(TASK DIRECTIONS): Please write out all of the data below word for word, keeping every line.

(EXTRACTED ENTRIES):
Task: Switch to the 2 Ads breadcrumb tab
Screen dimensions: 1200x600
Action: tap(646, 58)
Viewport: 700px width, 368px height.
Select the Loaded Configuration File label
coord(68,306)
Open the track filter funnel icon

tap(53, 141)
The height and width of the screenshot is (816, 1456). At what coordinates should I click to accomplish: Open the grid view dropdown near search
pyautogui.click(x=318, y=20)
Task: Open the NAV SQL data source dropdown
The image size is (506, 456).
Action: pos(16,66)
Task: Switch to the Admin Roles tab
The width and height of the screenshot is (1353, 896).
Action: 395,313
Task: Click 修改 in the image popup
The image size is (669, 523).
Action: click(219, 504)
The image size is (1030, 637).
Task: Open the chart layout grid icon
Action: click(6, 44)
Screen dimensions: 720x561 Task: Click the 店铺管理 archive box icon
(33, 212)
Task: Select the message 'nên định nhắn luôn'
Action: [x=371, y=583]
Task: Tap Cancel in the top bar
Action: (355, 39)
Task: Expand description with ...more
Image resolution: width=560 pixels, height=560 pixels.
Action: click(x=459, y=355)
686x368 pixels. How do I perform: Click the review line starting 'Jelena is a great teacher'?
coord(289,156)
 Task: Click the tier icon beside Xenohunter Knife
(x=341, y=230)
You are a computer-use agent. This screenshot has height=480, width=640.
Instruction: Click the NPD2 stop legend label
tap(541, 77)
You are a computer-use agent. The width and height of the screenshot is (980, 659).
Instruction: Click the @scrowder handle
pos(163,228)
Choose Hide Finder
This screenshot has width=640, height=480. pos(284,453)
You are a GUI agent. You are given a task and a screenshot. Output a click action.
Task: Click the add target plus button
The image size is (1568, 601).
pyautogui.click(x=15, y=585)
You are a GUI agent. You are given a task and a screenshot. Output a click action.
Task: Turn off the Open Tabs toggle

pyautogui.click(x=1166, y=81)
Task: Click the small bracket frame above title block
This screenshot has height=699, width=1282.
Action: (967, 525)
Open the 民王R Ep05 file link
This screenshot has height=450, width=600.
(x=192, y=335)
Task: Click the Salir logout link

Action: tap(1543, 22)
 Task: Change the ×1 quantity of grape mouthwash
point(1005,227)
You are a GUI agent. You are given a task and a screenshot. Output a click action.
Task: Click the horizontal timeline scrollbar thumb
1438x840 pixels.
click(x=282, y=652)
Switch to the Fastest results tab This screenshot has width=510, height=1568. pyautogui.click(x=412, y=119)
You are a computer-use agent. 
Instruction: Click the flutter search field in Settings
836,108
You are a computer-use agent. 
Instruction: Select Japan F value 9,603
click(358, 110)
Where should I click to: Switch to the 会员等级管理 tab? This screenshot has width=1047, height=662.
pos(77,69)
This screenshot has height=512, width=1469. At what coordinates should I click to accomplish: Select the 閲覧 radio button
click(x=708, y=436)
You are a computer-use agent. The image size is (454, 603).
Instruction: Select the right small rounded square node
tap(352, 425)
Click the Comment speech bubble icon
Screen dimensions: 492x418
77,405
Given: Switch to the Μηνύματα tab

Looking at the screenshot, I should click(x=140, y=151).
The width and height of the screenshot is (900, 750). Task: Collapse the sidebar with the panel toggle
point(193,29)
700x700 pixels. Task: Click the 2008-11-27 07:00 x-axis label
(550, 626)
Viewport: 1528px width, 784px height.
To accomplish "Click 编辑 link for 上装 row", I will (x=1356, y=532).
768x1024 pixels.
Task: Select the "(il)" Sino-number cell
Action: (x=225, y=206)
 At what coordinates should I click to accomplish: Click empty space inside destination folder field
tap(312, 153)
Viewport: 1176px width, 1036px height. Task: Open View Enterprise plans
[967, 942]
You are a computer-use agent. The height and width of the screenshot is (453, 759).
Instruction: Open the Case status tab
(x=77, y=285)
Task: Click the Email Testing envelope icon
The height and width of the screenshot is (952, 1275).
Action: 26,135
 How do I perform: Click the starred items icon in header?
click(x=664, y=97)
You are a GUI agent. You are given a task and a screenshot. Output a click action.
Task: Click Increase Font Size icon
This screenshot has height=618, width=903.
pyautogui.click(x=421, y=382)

(RESULT):
Task: Switch to the 2 Ads breadcrumb tab
Screen dimensions: 1200x600
Action: tap(646, 58)
Viewport: 700px width, 368px height.
Select the Loaded Configuration File label
coord(68,306)
Open the track filter funnel icon

tap(53, 141)
The height and width of the screenshot is (816, 1456). At what coordinates should I click to accomplish: Open the grid view dropdown near search
pyautogui.click(x=318, y=20)
Task: Open the NAV SQL data source dropdown
The image size is (506, 456).
Action: pos(16,66)
Task: Switch to the Admin Roles tab
The width and height of the screenshot is (1353, 896).
Action: 395,313
Task: Click 修改 in the image popup
The image size is (669, 523).
Action: click(219, 504)
The image size is (1030, 637).
Task: Open the chart layout grid icon
Action: click(6, 44)
Screen dimensions: 720x561 Task: Click the 店铺管理 archive box icon
(33, 212)
Task: Select the message 'nên định nhắn luôn'
Action: [x=371, y=583]
Task: Tap Cancel in the top bar
Action: (355, 39)
Task: Expand description with ...more
Image resolution: width=560 pixels, height=560 pixels.
Action: click(x=459, y=355)
686x368 pixels. How do I perform: Click the review line starting 'Jelena is a great teacher'?
coord(289,156)
 Task: Click the tier icon beside Xenohunter Knife
(x=341, y=230)
You are a computer-use agent. This screenshot has height=480, width=640.
Instruction: Click the NPD2 stop legend label
tap(541, 77)
You are a computer-use agent. The width and height of the screenshot is (980, 659).
Instruction: Click the @scrowder handle
pos(163,228)
Choose Hide Finder
This screenshot has width=640, height=480. pos(284,453)
You are a GUI agent. You are given a task and a screenshot. Output a click action.
Task: Click the add target plus button
The image size is (1568, 601).
pyautogui.click(x=15, y=585)
You are a GUI agent. You are given a task and a screenshot. Output a click action.
Task: Turn off the Open Tabs toggle

pyautogui.click(x=1166, y=81)
Task: Click the small bracket frame above title block
This screenshot has height=699, width=1282.
Action: (967, 525)
Open the 民王R Ep05 file link
This screenshot has height=450, width=600.
(x=192, y=335)
Task: Click the Salir logout link

Action: tap(1543, 22)
 Task: Change the ×1 quantity of grape mouthwash
point(1005,227)
You are a GUI agent. You are given a task and a screenshot. Output a click action.
Task: Click the horizontal timeline scrollbar thumb
1438x840 pixels.
click(x=282, y=652)
Switch to the Fastest results tab This screenshot has width=510, height=1568. pyautogui.click(x=412, y=119)
You are a computer-use agent. 
Instruction: Click the flutter search field in Settings
836,108
You are a computer-use agent. 
Instruction: Select Japan F value 9,603
click(358, 110)
Where should I click to: Switch to the 会员等级管理 tab? This screenshot has width=1047, height=662.
pos(77,69)
This screenshot has height=512, width=1469. At what coordinates should I click to accomplish: Select the 閲覧 radio button
click(x=708, y=436)
You are a computer-use agent. The image size is (454, 603).
Instruction: Select the right small rounded square node
tap(352, 425)
Click the Comment speech bubble icon
Screen dimensions: 492x418
77,405
Given: Switch to the Μηνύματα tab

Looking at the screenshot, I should click(x=140, y=151).
The width and height of the screenshot is (900, 750). Task: Collapse the sidebar with the panel toggle
point(193,29)
700x700 pixels. Task: Click the 2008-11-27 07:00 x-axis label
(550, 626)
Viewport: 1528px width, 784px height.
To accomplish "Click 编辑 link for 上装 row", I will (x=1356, y=532).
768x1024 pixels.
Task: Select the "(il)" Sino-number cell
Action: (x=225, y=206)
 At what coordinates should I click to accomplish: Click empty space inside destination folder field
tap(312, 153)
Viewport: 1176px width, 1036px height. Task: Open View Enterprise plans
[967, 942]
You are a computer-use agent. The height and width of the screenshot is (453, 759).
Instruction: Open the Case status tab
(x=77, y=285)
Task: Click the Email Testing envelope icon
The height and width of the screenshot is (952, 1275).
Action: 26,135
 How do I perform: Click the starred items icon in header?
click(x=664, y=97)
You are a GUI agent. You are given a task and a screenshot. Output a click action.
Task: Click Increase Font Size icon
This screenshot has height=618, width=903.
pyautogui.click(x=421, y=382)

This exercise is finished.